The full range of achievable prices for 803 Wai­manu units tops out at $540,225 for one unit with two bedrooms and 1,029 square feet of living space.

Most units — 117 of 153 — are studios designed with 384 square feet of living space and range from $240,000 to $307,200. The units at the top of this range include one parking space. There will be 91 parking spaces in the building.

Novogradac said in its report that the project, even with limited parking, should compete well in Hono­lulu’s urban condo market.

“We anticipate the (803 Wai­manu) units will be well-accepted in the market,” the study said.

Construction is projected to start in January and finish in March 2017.

Novogradac said the primary attraction for 803 Wai­manu is that it will be new and located in a walkable neighborhood. Maintenance fees should be relatively low — possibly about $200 a month for the studio units — the firm added, given that communal amenities planned for 803 Wai­manu are mainly a picnic area, three furnished roof decks and elevators.

Mola has structured the 7-story condo to qualify as an affordable-housing project eligible for financing from the Hawaii Housing Finance and Development Corp., a state agency that facilitates affordable-housing development.

The developer said in the environmental report that he intends to seek financing from the HHFDC’s Dwelling Unit Revolving Fund for part of the estimated $40 million project.

Under HHFDC rules, qualified projects must make at least 50 percent of units available and affordable to residents earning no more than 140 percent of the median household income in Hono­­lulu, which equates to $93,940 for a single person and $134,120 for a family of four.

MJF said in the environmental report that 66 percent of units, or 101 units, will meet that threshold. The 62 studios without parking would be reserved for households earning no more than 80 percent of the median income, which equates to $53,680 for a single person and $76,640 for a family of four.

“803 Waimanu will add residents to an already vibrant, mixed-use neighborhood through the addition of affordable and moderately priced housing,” MJF said in the report.

MJF initially sought to develop 803 Wai­manu in 2013 as a 27-story tower with 192 units. That plan, however, drew heavy opposition mainly from residents in the adjacent Imperial Plaza condo tower because MJF sought to build its project taller and closer to Imperial Plaza than Hawaii Community Development Authority rules allow.

The developer sought exemptions from height and spacing rules as a trade-off for making all units affordable to moderate-income buyers under provisions of the HCDA’s “workforce housing” rules that also prohibit government financing to build such projects.

The HCDA’s board rejected the plan.

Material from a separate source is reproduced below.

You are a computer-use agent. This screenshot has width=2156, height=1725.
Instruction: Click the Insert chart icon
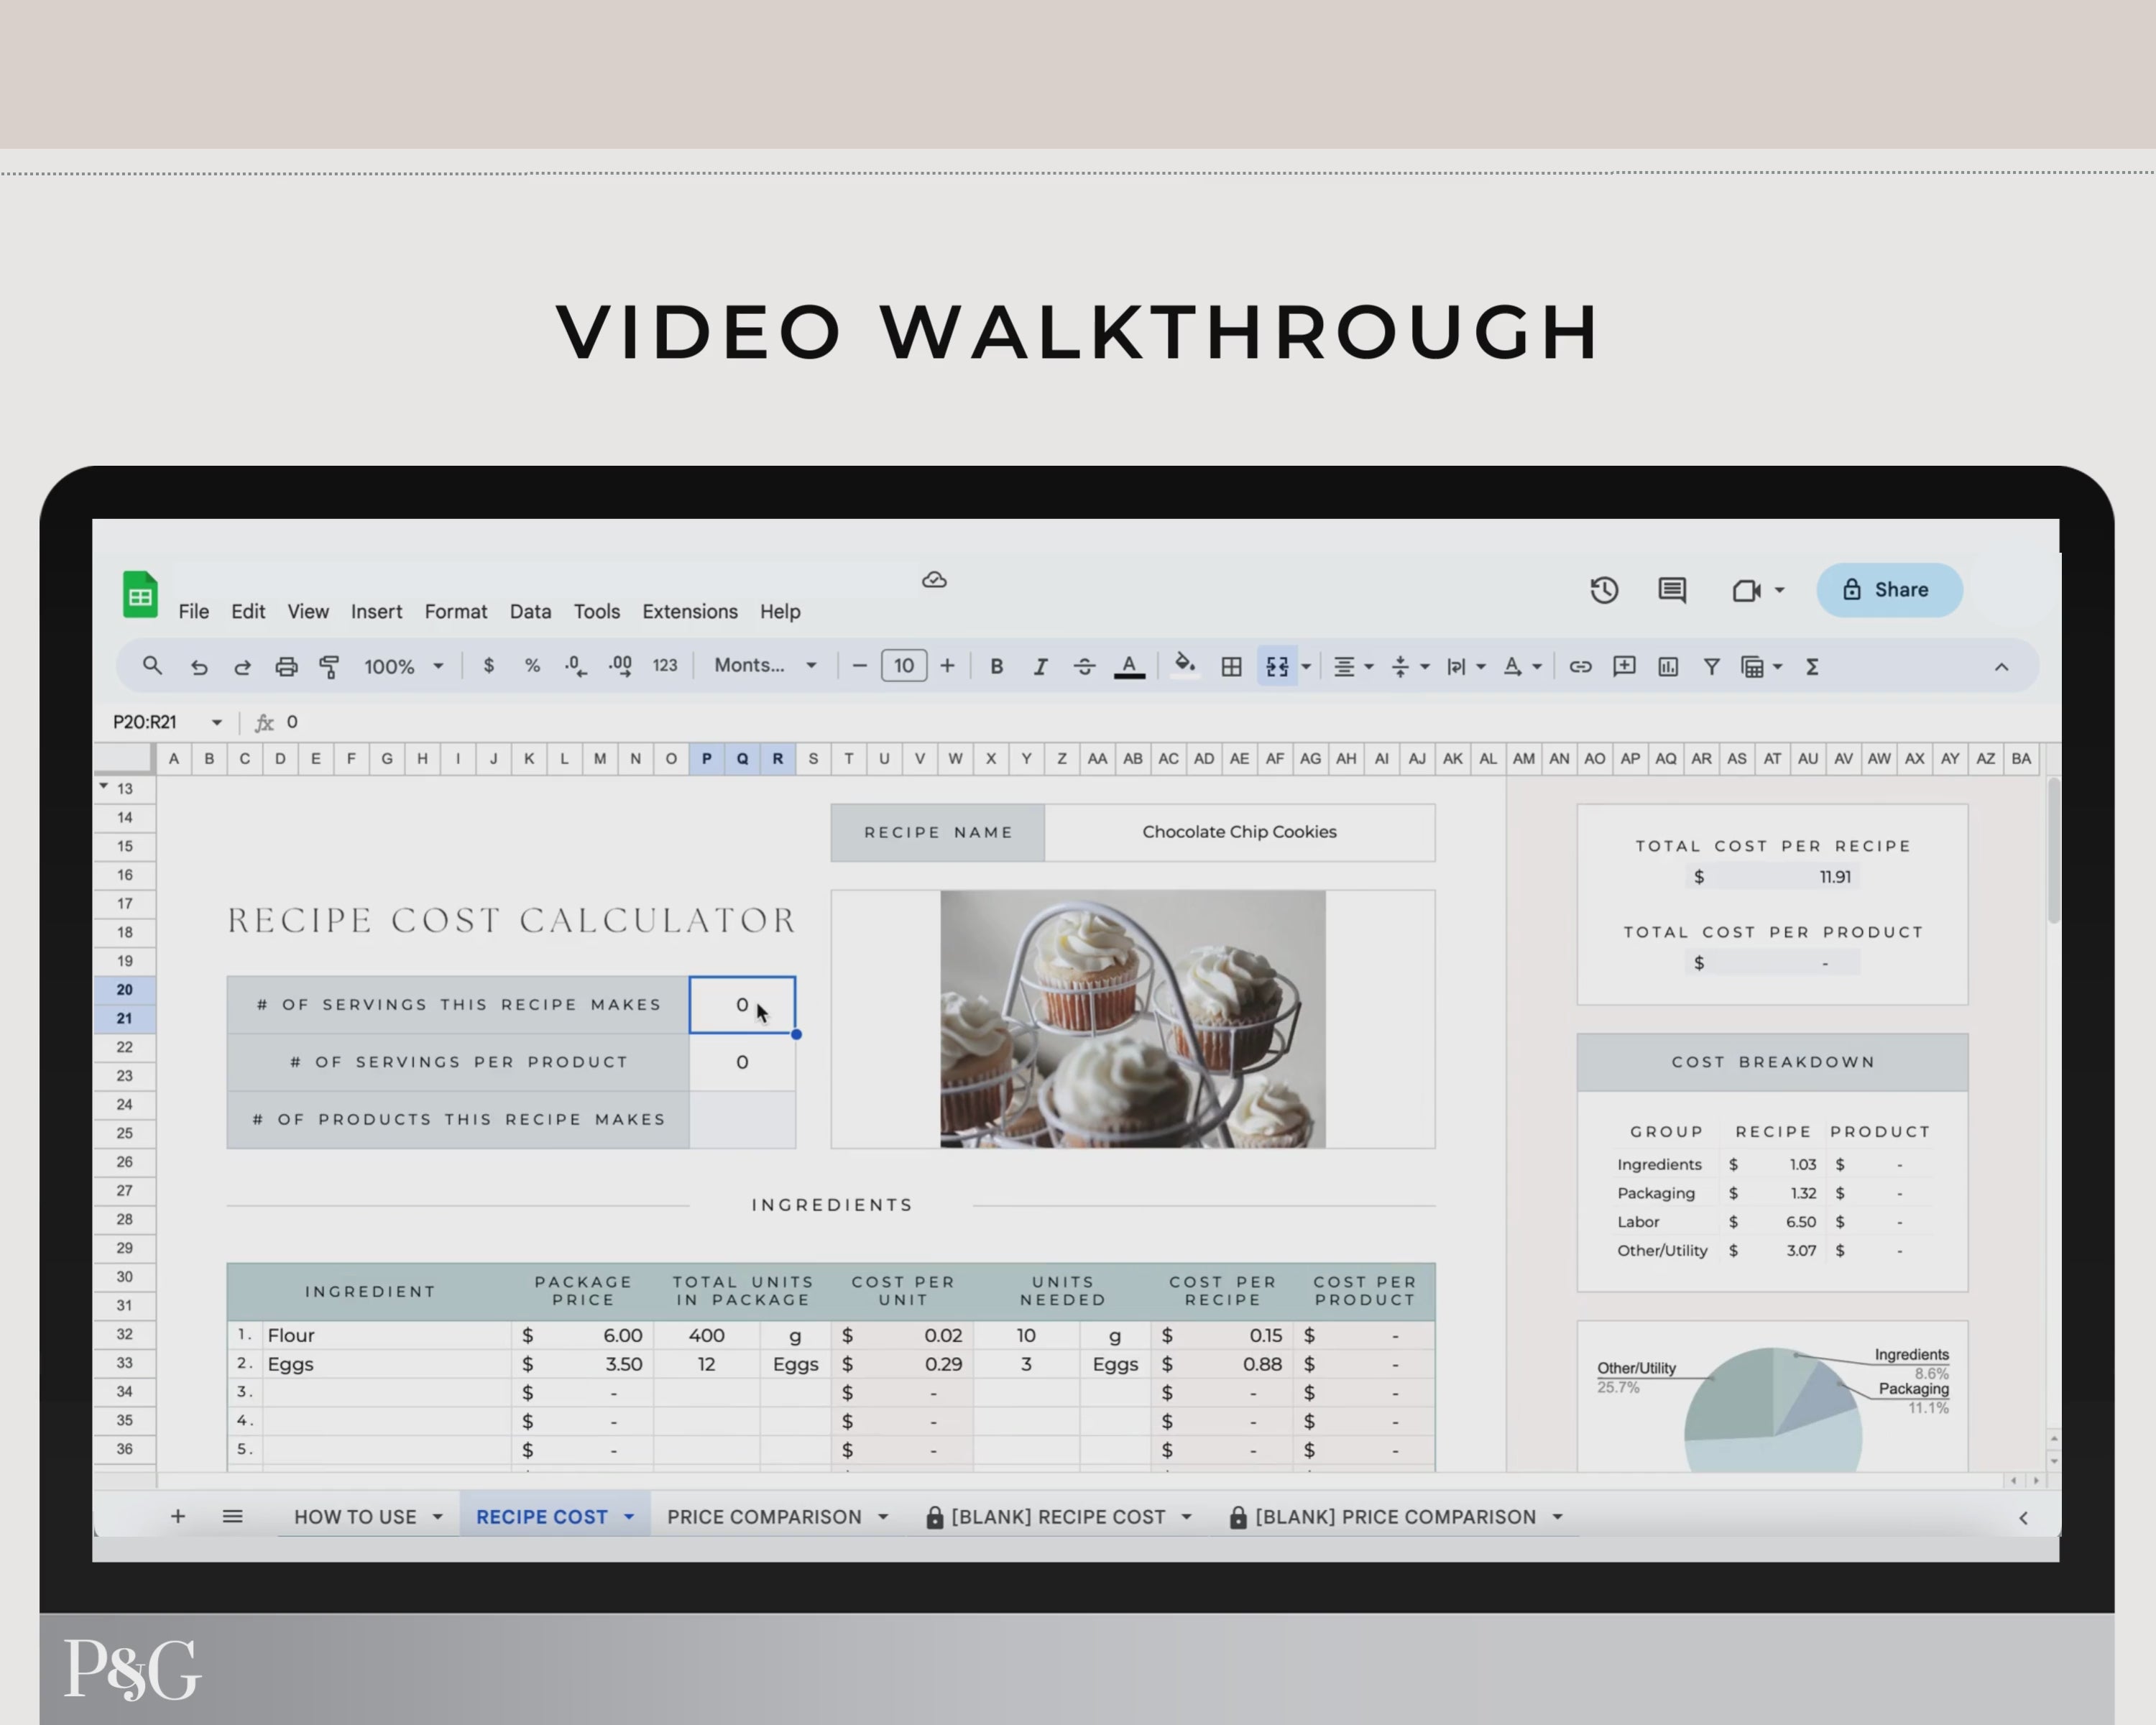pos(1668,667)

So Mola cut down the project to meet the site’s 65-foot height limit. Though the HCDA approved the reworked plan in January 2014, some Imperial Plaza residents still opposed 803 Wai­manu abutting the property line as allowed under HCDA rules and county building and fire codes.

At the time, MJF projected that unit prices at 803 Wai­manu would be affordable to people earning no more than 120 percent of Hono­lulu’s median income.